# Check your understanding
[A] Based on the Indonesian coffee text, decide whether each statement agrees with it. Answer yes or no for each, and quote the exact words of the text that decide it.
(i) On Java, coffee is usually grown at high altitudes.
(ii) The palm civet does not digest the grain inside the coffee cherry.
(iii) Java has some of the largest plantations in the Indonesian archipelago.
[B] Reproduce everything in the Indonesian coffee text from "Kopi Luwak: the" down to "quality of life).", swapping "weasel" for "ferret".

# Extract provided
((

Last but not least, perhaps the most famous of islands is Java where Robusta is predominantly grown. It has some of the largest plantations of the entire Indonesian archipelago, usually at medium-low altitudes. Here, coffee is subject to strict controls by the authorities, a historical legacy of the Dutch colonial era.
It was among the first islands to export green coffee at scale to the rest of the world, as well as giving its name to a widespread variety of Arabica Typica. Java is still associated with the word "coffee" so much so that it is often used as a synonym, especially in the United States, where a cup is still called "A cup of Java" which later turned into "A cup of Joe" (or rather " a cuppa joe").
Kopi Luwak: the most expensive coffee in the world
Interestingly, the coffee that seems to have conquered the world in recent years actually comes from Indonesia. So let's talk about a rather unusual coffee and production method also made infamous on social media: the Kopi Luwak (Kopi stands for "coffee" in the local language). It is a coffee digested by an animal, the palm civet (locally known as the Luwak) which is a curious tree climbing animal that looks much like a weasel. These little creatures and the resulting coffee have achieved global popularity (especially after the 2017 film "It's never too late" with Jack Nicholson and Morgan Freeman where it is mentioned in context to ethical quality of life).
Production originally followed a very simple natural process. it is a coffee whose cherries are in fact first eaten, then partially digested, and finally excreted by these palm civets. The civet is fond of the soft, external part of the fruit, but does not digest the grain inside, which is basically woody, and therefore expels it. It is precisely this partial digestion and a processing that we could define as "intestinal fermentation" that makes this product unique and certainly special. Drinking this coffee means, for many, totally embracing Indonesian traditions and experiencing something truly unique.

))

Records excerpted from a collection:
((

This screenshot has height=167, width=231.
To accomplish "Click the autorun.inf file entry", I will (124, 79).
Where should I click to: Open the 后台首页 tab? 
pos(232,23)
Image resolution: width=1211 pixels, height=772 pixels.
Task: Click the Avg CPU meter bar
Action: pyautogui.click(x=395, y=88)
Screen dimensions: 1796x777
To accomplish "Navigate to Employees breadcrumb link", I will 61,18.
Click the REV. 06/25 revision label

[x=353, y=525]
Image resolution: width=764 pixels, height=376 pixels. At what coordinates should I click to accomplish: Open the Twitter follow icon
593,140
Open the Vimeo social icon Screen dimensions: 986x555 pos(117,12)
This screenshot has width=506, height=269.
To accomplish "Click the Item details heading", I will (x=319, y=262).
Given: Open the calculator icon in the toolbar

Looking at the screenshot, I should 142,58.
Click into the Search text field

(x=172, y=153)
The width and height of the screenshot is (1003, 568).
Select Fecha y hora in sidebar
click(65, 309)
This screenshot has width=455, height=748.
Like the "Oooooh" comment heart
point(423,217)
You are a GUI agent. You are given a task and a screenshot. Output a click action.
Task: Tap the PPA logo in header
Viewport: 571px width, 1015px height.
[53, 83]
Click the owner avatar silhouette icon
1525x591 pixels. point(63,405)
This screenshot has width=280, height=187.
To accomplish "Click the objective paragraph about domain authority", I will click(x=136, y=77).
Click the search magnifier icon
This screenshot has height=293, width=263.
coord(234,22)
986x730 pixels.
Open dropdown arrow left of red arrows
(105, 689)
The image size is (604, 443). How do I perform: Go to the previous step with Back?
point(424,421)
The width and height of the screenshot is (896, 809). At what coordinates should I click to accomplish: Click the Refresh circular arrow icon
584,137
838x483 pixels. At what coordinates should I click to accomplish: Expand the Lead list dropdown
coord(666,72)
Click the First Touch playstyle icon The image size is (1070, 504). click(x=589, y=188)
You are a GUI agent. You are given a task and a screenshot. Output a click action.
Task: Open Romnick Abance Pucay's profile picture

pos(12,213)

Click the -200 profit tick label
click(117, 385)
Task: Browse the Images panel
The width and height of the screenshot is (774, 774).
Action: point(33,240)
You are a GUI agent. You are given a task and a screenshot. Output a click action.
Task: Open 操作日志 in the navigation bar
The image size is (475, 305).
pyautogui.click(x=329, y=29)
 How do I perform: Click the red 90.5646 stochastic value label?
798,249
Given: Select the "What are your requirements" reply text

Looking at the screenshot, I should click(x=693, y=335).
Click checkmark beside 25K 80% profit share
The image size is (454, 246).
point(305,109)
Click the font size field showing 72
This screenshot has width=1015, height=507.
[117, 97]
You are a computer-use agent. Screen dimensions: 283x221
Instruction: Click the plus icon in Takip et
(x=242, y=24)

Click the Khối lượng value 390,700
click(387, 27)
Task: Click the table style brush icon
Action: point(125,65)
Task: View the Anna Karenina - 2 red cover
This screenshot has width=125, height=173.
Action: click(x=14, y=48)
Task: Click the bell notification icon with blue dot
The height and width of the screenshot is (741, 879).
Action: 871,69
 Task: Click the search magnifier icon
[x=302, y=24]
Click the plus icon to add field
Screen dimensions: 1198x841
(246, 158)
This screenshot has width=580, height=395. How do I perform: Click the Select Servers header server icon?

))

# Task-by-task outputs
[A]
(i) No: "usually at medium-low altitudes"
(ii) Yes: "but does not digest the grain inside"
(iii) Yes: "It has some of the largest plantations of the entire Indonesian archipelago"

[B]
Kopi Luwak: the most expensive coffee in the world
Interestingly, the coffee that seems to have conquered the world in recent years actually comes from Indonesia. So let's talk about a rather unusual coffee and production method also made infamous on social media: the Kopi Luwak (Kopi stands for "coffee" in the local language). It is a coffee digested by an animal, the palm civet (locally known as the Luwak) which is a curious tree climbing animal that looks much like a ferret. These little creatures and the resulting coffee have achieved global popularity (especially after the 2017 film "It's never too late" with Jack Nicholson and Morgan Freeman where it is mentioned in context to ethical quality of life).